• [TRY IT]
Where a line in the records below includes "width", pull that line out.

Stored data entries
# # #

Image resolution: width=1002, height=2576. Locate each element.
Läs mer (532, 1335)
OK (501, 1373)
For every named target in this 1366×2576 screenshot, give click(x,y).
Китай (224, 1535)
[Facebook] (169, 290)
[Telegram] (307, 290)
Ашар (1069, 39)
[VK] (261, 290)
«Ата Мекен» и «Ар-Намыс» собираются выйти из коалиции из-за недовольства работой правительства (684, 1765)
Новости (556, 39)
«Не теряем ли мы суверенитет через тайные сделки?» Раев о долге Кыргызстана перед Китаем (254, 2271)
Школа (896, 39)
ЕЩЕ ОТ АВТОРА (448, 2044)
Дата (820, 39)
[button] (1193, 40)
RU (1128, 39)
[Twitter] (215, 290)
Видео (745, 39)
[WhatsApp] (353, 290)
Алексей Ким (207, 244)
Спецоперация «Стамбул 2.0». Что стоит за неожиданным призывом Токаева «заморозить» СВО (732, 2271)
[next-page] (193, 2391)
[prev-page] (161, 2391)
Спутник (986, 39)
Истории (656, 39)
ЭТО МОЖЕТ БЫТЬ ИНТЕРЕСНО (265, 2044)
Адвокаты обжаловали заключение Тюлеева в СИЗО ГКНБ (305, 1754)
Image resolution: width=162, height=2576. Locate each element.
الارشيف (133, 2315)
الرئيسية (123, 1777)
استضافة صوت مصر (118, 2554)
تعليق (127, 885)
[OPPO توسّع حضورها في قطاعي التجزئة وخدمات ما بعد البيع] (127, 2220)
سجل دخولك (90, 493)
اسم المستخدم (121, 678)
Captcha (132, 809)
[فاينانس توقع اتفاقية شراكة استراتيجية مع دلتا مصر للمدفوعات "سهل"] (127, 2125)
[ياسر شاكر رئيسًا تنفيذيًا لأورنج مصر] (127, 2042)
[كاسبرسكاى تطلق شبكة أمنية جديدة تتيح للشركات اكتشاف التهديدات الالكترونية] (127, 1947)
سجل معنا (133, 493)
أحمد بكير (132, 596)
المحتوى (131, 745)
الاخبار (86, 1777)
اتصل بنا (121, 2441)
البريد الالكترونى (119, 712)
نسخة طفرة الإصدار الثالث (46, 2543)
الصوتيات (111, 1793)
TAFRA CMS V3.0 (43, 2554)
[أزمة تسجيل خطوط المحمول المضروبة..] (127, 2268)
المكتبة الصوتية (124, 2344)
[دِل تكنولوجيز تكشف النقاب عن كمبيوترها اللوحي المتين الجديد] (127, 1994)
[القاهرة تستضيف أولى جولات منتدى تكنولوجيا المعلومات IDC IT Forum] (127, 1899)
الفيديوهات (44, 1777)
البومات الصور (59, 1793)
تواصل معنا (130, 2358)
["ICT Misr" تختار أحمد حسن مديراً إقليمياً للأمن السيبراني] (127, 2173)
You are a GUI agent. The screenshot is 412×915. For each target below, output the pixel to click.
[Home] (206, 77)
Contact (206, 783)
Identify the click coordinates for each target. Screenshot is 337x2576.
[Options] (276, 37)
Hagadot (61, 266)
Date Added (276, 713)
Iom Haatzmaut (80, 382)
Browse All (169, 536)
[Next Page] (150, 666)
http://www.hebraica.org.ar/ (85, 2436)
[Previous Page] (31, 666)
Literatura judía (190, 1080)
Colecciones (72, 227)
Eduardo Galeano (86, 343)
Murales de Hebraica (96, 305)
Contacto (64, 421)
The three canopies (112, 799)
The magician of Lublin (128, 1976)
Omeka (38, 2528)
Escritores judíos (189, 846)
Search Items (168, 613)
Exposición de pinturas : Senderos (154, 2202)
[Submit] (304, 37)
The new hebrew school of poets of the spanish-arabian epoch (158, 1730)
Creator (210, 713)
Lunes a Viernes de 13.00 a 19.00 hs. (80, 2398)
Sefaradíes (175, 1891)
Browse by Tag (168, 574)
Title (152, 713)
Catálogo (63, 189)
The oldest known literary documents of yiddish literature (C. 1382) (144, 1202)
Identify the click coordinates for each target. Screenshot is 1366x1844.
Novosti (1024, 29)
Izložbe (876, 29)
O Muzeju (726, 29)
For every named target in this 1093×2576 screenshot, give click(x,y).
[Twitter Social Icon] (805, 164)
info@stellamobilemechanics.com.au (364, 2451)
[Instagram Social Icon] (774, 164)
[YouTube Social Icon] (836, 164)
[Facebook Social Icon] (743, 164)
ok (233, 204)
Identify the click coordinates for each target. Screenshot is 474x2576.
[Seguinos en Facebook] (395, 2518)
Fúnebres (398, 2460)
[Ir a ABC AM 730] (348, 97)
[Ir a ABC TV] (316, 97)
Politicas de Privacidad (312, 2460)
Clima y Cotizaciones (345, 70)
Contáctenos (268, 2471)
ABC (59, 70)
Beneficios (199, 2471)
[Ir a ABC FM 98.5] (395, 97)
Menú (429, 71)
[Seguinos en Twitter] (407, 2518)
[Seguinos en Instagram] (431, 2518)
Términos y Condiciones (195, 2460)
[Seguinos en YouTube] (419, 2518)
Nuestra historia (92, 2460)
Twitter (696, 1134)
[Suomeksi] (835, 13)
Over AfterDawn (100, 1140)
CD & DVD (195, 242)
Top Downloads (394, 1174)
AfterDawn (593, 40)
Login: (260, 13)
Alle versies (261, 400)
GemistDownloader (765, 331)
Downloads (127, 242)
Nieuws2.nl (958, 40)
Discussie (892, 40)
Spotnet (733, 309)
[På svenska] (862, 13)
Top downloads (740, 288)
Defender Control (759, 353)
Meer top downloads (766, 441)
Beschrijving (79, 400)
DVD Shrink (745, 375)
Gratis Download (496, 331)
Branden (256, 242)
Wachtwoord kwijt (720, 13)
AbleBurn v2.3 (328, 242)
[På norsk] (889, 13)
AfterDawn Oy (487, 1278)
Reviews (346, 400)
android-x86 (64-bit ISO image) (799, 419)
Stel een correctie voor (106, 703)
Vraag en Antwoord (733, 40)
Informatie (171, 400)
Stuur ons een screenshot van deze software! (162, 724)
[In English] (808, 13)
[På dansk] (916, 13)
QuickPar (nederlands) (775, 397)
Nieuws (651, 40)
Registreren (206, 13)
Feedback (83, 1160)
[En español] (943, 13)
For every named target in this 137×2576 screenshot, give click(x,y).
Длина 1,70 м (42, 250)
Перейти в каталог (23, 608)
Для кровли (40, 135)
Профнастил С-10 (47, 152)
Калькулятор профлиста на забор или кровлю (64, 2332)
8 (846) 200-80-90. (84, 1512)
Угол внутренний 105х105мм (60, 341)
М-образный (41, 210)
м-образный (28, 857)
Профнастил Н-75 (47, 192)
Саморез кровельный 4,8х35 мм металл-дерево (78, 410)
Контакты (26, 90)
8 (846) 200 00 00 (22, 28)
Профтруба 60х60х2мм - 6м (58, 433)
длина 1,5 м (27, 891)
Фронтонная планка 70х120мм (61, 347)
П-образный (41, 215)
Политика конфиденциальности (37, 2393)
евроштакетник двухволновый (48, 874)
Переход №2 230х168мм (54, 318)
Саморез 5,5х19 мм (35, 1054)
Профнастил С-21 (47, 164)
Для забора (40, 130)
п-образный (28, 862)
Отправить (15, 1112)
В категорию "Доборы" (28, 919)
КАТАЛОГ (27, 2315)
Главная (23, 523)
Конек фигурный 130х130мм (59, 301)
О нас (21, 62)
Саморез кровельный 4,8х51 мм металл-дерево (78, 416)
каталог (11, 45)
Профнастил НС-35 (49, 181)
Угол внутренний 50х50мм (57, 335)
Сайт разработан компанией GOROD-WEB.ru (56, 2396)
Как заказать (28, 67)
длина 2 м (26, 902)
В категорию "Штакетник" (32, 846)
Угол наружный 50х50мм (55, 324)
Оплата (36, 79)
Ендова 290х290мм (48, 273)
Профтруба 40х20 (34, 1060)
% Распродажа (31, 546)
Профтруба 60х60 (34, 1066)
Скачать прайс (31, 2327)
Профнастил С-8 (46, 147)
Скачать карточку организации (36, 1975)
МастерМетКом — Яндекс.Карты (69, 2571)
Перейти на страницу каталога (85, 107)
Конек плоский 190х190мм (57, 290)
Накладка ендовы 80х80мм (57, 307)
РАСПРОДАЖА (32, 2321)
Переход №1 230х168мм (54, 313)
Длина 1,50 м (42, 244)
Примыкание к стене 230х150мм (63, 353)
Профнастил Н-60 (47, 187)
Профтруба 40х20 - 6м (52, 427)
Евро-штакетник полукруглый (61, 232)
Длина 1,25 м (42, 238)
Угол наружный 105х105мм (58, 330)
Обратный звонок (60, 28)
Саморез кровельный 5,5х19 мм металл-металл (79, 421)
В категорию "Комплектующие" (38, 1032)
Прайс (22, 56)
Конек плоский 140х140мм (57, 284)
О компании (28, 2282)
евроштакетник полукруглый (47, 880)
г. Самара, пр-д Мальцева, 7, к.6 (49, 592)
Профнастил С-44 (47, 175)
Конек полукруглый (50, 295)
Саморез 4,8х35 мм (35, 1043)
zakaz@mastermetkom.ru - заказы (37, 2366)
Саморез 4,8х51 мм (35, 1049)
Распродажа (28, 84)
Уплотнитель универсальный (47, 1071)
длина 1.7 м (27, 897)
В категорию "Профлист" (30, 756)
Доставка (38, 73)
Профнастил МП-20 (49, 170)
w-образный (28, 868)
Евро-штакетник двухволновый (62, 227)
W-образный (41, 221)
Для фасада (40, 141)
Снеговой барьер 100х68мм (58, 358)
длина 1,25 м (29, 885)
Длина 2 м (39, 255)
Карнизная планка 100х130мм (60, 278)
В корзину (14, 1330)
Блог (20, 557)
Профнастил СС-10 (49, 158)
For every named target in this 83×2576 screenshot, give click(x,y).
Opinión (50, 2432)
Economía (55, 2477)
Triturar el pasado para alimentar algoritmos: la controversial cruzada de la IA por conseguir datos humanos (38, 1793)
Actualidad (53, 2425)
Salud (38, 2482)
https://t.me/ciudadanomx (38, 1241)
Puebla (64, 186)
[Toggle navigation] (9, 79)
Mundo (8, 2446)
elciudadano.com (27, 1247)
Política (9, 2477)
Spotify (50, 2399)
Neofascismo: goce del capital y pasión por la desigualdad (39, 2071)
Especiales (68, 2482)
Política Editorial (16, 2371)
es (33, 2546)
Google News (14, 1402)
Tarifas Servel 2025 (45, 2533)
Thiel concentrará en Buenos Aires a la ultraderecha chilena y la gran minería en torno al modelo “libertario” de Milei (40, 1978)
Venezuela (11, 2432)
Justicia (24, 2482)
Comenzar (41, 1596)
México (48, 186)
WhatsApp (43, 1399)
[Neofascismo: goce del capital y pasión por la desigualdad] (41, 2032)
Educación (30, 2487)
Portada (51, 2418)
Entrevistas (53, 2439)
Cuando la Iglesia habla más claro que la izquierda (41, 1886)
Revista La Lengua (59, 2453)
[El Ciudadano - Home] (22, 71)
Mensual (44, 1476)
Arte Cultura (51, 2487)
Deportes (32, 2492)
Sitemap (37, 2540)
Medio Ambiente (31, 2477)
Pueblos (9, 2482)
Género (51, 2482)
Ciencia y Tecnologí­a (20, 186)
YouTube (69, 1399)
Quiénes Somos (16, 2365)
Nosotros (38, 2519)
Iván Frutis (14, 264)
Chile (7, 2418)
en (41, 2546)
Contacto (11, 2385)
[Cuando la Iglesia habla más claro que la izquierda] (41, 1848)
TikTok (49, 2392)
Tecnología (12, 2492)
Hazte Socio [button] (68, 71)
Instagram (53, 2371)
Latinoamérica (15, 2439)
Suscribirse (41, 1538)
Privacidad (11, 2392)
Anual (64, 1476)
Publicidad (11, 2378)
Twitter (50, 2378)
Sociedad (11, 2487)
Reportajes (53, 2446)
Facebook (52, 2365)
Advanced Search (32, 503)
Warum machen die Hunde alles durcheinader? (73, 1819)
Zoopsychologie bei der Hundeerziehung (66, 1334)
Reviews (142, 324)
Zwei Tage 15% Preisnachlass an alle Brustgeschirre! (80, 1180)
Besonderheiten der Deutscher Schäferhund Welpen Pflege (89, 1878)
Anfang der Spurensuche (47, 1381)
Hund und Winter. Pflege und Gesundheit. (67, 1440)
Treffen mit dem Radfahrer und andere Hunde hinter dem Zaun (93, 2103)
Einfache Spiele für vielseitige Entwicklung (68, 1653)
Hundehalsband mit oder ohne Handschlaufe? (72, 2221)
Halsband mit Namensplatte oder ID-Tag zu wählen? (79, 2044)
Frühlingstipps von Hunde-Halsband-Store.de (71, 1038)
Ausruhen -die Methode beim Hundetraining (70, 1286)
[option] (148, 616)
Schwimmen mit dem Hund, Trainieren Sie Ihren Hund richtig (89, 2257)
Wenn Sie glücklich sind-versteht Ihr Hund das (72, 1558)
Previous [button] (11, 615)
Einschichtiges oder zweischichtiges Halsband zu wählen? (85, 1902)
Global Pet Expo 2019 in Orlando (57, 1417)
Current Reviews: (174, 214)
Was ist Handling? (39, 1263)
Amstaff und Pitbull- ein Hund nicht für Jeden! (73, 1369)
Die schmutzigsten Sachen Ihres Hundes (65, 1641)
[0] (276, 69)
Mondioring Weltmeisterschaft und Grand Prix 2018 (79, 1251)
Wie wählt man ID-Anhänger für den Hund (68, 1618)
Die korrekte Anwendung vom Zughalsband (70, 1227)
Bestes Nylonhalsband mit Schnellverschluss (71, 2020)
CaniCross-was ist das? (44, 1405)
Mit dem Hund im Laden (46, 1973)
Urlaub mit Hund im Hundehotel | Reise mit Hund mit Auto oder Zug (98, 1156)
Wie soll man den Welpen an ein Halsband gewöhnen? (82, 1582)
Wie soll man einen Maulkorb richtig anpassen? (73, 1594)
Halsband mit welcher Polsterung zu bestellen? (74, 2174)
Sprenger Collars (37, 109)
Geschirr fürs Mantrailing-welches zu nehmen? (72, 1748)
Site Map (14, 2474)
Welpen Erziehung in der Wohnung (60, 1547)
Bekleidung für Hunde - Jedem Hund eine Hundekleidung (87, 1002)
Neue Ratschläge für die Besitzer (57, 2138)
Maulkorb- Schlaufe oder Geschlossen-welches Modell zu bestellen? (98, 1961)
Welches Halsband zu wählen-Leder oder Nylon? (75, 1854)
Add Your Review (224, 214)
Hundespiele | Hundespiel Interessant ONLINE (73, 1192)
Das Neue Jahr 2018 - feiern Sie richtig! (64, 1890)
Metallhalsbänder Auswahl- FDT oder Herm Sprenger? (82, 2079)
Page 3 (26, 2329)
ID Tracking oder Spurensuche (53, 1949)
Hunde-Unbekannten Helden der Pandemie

# # #

• [EXPECTED OUTPUT]
Image resolution: width=1002, height=2576. Locate each element.
Image resolution: width=162, height=2576. Locate each element.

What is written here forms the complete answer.